--- Data section Enclosed Below ---

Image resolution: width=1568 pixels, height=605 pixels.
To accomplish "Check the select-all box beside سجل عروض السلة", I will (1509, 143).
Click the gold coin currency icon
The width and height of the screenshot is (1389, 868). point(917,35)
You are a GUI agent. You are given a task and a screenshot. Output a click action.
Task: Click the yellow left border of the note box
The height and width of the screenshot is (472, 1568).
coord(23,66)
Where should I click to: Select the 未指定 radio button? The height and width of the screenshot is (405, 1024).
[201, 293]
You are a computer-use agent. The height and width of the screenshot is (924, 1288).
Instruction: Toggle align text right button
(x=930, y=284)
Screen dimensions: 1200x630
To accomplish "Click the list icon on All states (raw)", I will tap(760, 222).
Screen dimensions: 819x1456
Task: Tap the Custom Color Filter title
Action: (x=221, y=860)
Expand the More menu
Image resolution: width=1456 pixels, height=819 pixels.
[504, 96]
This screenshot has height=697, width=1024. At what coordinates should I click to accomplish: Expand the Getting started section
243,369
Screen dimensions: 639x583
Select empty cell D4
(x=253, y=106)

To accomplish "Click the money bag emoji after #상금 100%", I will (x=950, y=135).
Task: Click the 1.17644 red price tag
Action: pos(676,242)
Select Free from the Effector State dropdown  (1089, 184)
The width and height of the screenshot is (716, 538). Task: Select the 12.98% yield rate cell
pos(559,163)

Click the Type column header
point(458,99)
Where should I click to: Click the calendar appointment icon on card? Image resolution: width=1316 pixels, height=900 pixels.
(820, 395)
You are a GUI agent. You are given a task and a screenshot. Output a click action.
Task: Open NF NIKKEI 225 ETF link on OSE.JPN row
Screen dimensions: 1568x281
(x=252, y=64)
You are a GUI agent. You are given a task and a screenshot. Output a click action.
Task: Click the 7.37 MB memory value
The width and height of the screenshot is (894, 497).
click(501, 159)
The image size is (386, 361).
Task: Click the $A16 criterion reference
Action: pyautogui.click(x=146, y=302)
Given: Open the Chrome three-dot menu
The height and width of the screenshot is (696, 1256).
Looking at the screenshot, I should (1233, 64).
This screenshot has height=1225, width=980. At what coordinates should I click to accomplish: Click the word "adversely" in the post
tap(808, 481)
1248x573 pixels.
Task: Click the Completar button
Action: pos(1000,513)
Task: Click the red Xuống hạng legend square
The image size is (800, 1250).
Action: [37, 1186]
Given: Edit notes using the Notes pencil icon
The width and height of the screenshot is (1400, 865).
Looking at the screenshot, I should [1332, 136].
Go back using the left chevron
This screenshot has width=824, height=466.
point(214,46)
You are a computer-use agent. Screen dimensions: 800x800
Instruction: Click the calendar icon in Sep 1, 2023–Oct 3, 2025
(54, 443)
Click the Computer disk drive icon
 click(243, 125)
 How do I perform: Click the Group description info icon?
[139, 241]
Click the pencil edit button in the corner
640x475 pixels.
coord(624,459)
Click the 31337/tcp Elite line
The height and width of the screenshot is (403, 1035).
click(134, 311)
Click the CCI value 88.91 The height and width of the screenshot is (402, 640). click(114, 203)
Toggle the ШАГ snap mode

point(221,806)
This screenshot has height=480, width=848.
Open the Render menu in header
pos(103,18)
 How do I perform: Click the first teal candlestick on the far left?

--- End of Enclosed Data section ---

> **What the task asks**
Leaving out every line before the one with "Screen dimensions: 1568x281", print the rest of the listing above exactly, through its final line.

> **Result**
Screen dimensions: 1568x281
(x=252, y=64)
You are a GUI agent. You are given a task and a screenshot. Output a click action.
Task: Click the 7.37 MB memory value
The width and height of the screenshot is (894, 497).
click(501, 159)
The image size is (386, 361).
Task: Click the $A16 criterion reference
Action: pyautogui.click(x=146, y=302)
Given: Open the Chrome three-dot menu
The height and width of the screenshot is (696, 1256).
Looking at the screenshot, I should (1233, 64).
This screenshot has height=1225, width=980. At what coordinates should I click to accomplish: Click the word "adversely" in the post
tap(808, 481)
1248x573 pixels.
Task: Click the Completar button
Action: pos(1000,513)
Task: Click the red Xuống hạng legend square
The image size is (800, 1250).
Action: [37, 1186]
Given: Edit notes using the Notes pencil icon
The width and height of the screenshot is (1400, 865).
Looking at the screenshot, I should [1332, 136].
Go back using the left chevron
This screenshot has width=824, height=466.
point(214,46)
You are a computer-use agent. Screen dimensions: 800x800
Instruction: Click the calendar icon in Sep 1, 2023–Oct 3, 2025
(54, 443)
Click the Computer disk drive icon
 click(243, 125)
 How do I perform: Click the Group description info icon?
[139, 241]
Click the pencil edit button in the corner
640x475 pixels.
coord(624,459)
Click the 31337/tcp Elite line
The height and width of the screenshot is (403, 1035).
click(134, 311)
Click the CCI value 88.91 The height and width of the screenshot is (402, 640). click(114, 203)
Toggle the ШАГ snap mode

point(221,806)
This screenshot has height=480, width=848.
Open the Render menu in header
pos(103,18)
 How do I perform: Click the first teal candlestick on the far left?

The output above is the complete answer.